Potter's letters were addressed to officials at Brown & Williamson
Tobacco Corp., a Louisville, Kentucky, cigarette company, and
London-based B.A.T Industries Plc .

Brown & Williamson and Imperial's parent, Montreal-based Imasco Ltd.,
are units of B.A.T Industries.

The Canadian Non-Smokers' rights group said it obtained copies of
some, but not all, of the studies from the Internet site of Brown &
Williamson, which has been sued by anti-tobacco groups in the United
States.

The letter from the Imperial lawyer indicated that while the documents
were destroyed in Canada, copies may have been kept in other
countries, including the United States and the United Kingdom.

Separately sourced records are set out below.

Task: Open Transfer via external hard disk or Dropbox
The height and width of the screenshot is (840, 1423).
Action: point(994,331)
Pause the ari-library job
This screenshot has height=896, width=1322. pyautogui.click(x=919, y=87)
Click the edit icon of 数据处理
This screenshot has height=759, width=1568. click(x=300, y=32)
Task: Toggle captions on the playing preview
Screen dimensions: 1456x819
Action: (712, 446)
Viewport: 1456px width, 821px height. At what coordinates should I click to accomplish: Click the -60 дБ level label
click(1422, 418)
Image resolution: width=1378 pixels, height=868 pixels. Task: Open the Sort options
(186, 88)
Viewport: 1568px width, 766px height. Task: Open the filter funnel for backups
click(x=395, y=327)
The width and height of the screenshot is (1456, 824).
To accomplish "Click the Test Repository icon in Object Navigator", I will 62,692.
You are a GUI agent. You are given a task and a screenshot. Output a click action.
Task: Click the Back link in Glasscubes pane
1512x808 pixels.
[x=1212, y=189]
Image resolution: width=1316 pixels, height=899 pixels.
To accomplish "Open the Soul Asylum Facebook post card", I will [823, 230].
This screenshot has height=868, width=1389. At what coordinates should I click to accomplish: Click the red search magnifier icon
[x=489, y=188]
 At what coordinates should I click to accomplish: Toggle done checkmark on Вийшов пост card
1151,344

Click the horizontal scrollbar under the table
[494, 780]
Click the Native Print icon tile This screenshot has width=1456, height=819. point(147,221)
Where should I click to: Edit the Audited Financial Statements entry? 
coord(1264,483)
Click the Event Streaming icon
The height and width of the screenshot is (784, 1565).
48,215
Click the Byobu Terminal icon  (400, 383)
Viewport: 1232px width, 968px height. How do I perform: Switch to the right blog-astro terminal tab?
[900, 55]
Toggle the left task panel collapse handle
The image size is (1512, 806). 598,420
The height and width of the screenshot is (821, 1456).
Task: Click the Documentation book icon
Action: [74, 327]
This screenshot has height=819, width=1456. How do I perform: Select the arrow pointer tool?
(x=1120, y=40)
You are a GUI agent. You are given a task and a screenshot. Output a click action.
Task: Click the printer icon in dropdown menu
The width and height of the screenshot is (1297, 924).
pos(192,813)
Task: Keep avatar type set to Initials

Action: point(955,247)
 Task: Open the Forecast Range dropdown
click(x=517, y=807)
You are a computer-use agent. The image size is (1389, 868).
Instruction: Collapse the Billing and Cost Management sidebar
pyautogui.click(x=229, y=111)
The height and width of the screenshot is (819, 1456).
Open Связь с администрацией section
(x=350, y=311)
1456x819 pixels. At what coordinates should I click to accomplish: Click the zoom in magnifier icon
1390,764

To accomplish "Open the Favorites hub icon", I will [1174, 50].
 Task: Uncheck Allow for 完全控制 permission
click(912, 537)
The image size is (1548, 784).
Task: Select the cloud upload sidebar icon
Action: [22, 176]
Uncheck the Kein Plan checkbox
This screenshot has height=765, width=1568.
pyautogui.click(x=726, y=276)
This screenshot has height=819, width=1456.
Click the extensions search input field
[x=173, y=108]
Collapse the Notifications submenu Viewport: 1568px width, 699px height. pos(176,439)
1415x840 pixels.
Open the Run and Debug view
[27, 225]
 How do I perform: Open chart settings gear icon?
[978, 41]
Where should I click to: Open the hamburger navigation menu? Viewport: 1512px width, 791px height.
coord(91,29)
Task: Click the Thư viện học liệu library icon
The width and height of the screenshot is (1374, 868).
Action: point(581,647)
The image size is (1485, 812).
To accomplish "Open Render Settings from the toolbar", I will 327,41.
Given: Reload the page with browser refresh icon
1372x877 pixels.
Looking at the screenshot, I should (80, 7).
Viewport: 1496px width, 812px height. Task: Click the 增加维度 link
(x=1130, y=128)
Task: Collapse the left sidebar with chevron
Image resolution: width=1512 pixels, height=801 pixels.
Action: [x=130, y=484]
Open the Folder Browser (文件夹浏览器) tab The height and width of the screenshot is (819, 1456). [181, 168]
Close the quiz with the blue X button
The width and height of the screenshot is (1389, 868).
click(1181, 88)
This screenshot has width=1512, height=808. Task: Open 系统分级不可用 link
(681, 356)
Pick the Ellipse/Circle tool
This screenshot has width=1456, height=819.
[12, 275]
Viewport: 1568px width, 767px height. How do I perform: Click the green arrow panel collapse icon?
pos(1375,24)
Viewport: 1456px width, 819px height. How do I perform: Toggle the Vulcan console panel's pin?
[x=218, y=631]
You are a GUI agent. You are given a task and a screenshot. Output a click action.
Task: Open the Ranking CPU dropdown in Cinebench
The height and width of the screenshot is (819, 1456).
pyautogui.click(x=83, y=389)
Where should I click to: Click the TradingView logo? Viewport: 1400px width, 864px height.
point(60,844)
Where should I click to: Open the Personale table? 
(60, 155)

The anti-tobacco groups said the destruction of the documents in
Canada raised legal and ethical questions that should be examined by a
federal inquiry.

``These letters raise the most profound issues about the conduct of
lawyers and the conduct of an industry which it appears is engaged in
a pretty significant attempt to destroy evidence,'' said Gar Mahood,
head of the Canadian Non-Smokers rights group.

LeGresley said the destruction of such documents could make it more
difficult for those suing Canadian tobacco makers to obtain the
information they contained.

``That is an effort to get rid of these documents to keep them out of
court,'' he said.

At a separate press conference Tuesday, Imperial spokesman Michel
Descoteaux said the companies destroyed copies of the documents, but
not the originals.

``All that we did is that we destroyed documents whose originals are
available if needed, elsewhere in the world. It changes nothing. They
are neither more or less available,'' he said.

Last week, three residents of the Canadian province of Quebec filed a
class action suit against Imperial, which holds about 68 percent of
Canada's domestic cigarette market.

British Columbia is expected to file a lawsuit in the next few weeks
to recoup costs to the province's health care system from treating
smoking-related illnesses. The suit will be similar to those filed by
attorneys general in the U.S., and provincial officials have been
reviewing industry documents released in those cases.

Stan Shatenstein, a researcher for the nonsmoker's rights group, said
many of the documents Imperial had destroyed were scientific studies
relating to the health effects of tobacco and smoking. To provide an
example, Shatenstein read from one study entitled ``Experimental
tumorgenesis in the hamster larynx-the promoting activity of inhaled
smoke from cigarettes.''

``These data definitely suggest that inhaled tobacco smoke in hamsters
enhances the development of precancerous lesions in the larynx, which
could be interpreted as a promotion effect. Long-term inhalation
experiments demonstrate that tobacco smoke alone will eventually lead
to grade 5 lesions,'' Shatenstein said the report read.

A similar presentation on Potter's letters was to be made at the
International Bar Association conference in Vancouver Tuesday by
Thomas Sobol, co-lead counsel for Massachusetts in that state's
lawsuit against the U.S. tobacco industry.